Welcome to Top of the Docs, Flip Screen’s hub for all things documentary. This weekly column takes a look at the crème de la crème of non-fiction media, with each month tending to focus on a particular theme. The theme for this month is video games!

The rise in popularity of MMORPGs (Massive Multiplayer Online Role-Playing Games) over the last few years has allowed the genre to break into the mainstream. With games such as League of Legends and Fortnite capturing global audiences, it’s strange to remember quite how marginalised this genre once was. These games’ predecessors, World of Warcraft, RuneScape etc., were often seen as quite insular places, global only in the sense that they had players worldwide and the community seemed to have a reputation for being inaccessible, or difficult to navigate for outsiders. Life 2.0 takes a look at a game from this era of MMORPGs, one of the most infamously addictive games of all time, Second Life.

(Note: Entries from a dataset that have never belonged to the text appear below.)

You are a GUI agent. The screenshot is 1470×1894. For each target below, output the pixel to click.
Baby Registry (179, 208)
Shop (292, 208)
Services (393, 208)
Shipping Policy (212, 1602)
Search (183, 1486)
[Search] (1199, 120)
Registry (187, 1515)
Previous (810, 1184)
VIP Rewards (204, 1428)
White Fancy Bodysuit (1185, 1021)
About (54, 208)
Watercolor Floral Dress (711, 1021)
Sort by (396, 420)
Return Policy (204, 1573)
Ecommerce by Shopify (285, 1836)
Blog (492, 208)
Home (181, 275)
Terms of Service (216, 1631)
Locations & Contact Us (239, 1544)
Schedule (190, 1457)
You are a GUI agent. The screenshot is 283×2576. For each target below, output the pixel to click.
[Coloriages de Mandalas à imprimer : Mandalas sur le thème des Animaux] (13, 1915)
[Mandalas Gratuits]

The concept behind Second Life is fairly simple. It is an online life simulation game, wherein you create an avatar and live out your wildest dreams. Similar to The Sims, except Second Life lives online, and exists on a much larger scale than the EA franchise. Life 2.0 explores the lives of some of the game’s very invested community. We watch as a couple who have met through the game meet in real life for the first time, something apparently not strange within the community. We see a woman who runs a business within the game developing property. We see the existence of a completely virtual nightclub, providing a social hub for the community. These people live their lives through Second Life, and this documentary manages to capture this moment, and the stigma these people felt, only a few years before meeting up with online friends and creating businesses within video games would become normal practice.

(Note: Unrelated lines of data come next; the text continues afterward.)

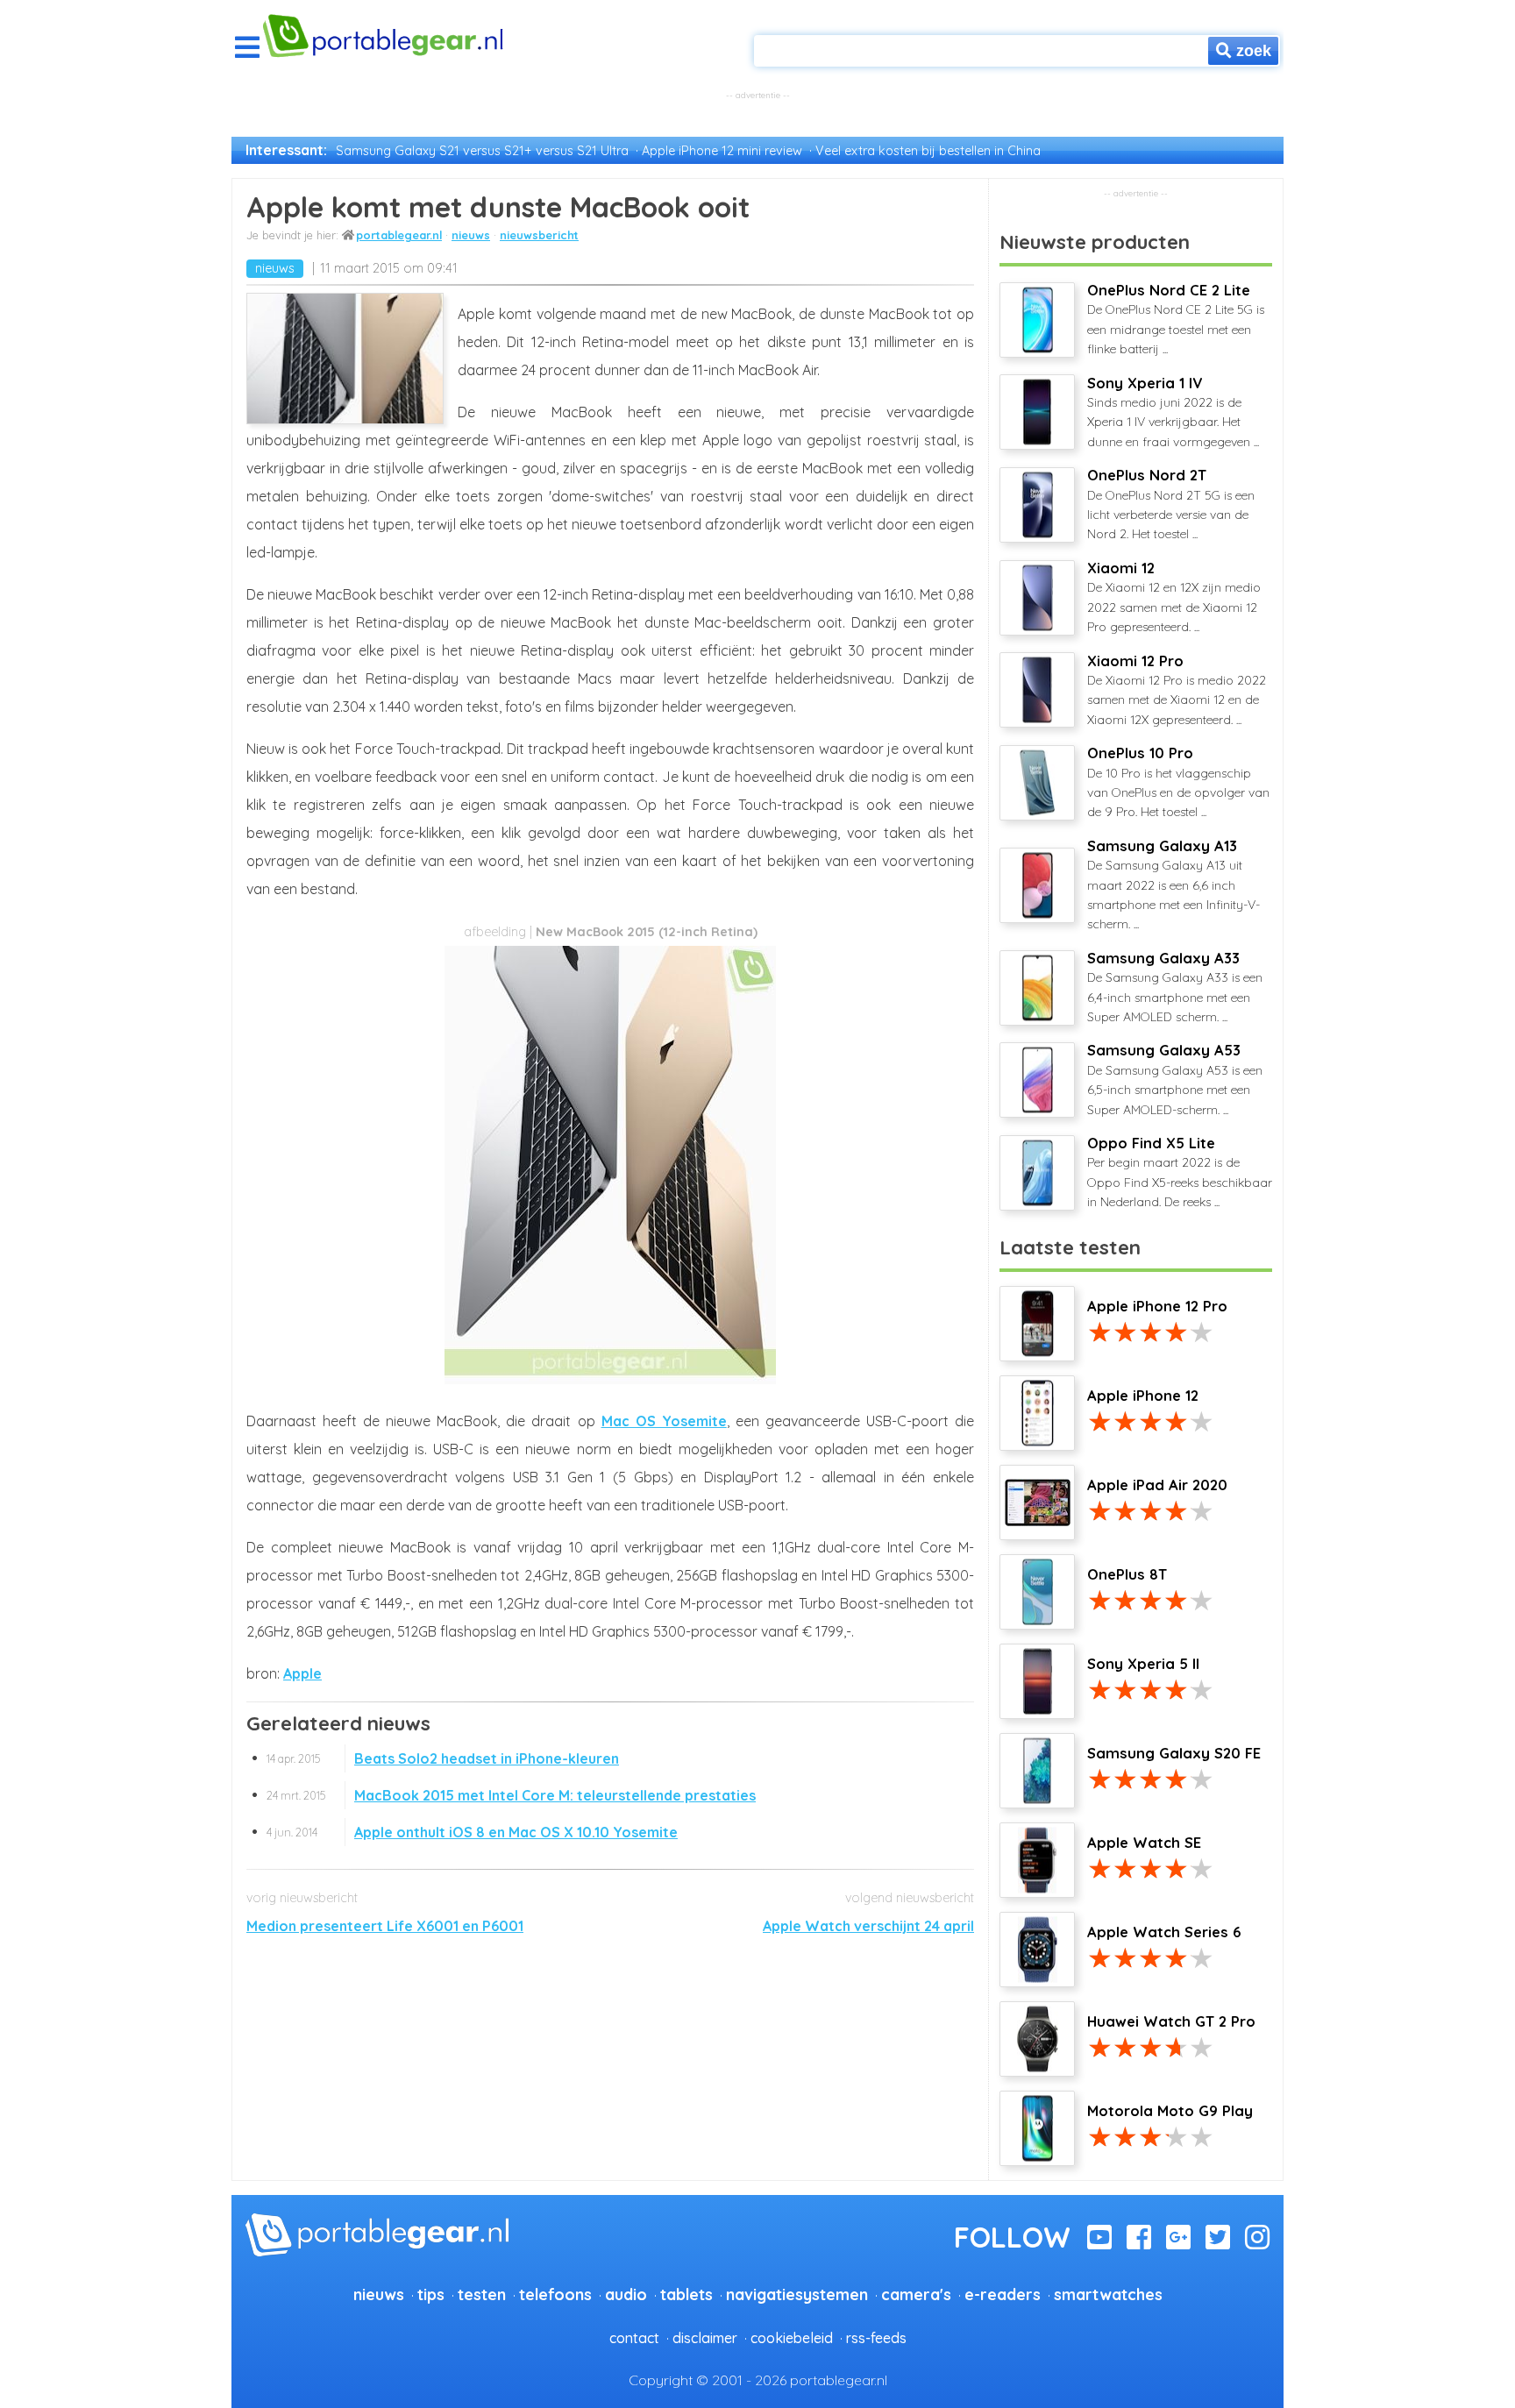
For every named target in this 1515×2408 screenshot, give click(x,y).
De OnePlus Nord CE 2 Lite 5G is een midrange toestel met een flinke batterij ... (1175, 319)
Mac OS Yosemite (664, 1421)
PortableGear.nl (399, 235)
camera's (916, 2294)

In today’s world, where there is an entire economy being formed by your Animal Crossing island’s Turnip Prices, it doesn’t feel at all strange that these people are resorting to an online space to live out their fantasies. Be it financial or physical restrictions, Second Life creates a virtual space wherein you are completely in control of how you look, move, and act. It is a revelatory experience for some people, and Life 2.0 manages to capture that. One of the people we follow in the film has a difficult domestic situation, living with a controlling partner. Second Life had become a literal virtual reality for her, a place to which she could escape and live a life on her terms.

Second Life is a game with a history and culture that is almost hard to comprehend. For example, in 2007 there was a virtual riot on the site, when anti-racism activists stormed the game in order to remove the French National Front, who had established a stronghold there. Life 2.0 captures just a small part of this game’s history, and its player culture. Despite this, it conveys the spirit of this community, as well as giving us an understanding as to how and when the groundwork was lay for online gaming to become a global phenomenon. Life 2.0 is a documentary on a grand scale, and though it can at times feel slightly shallow because of this, the magnitude of the task that it is undertaking could fill up an entire series of documentaries. The fact that it manages to put across what it does in under two hours is an achievement in itself.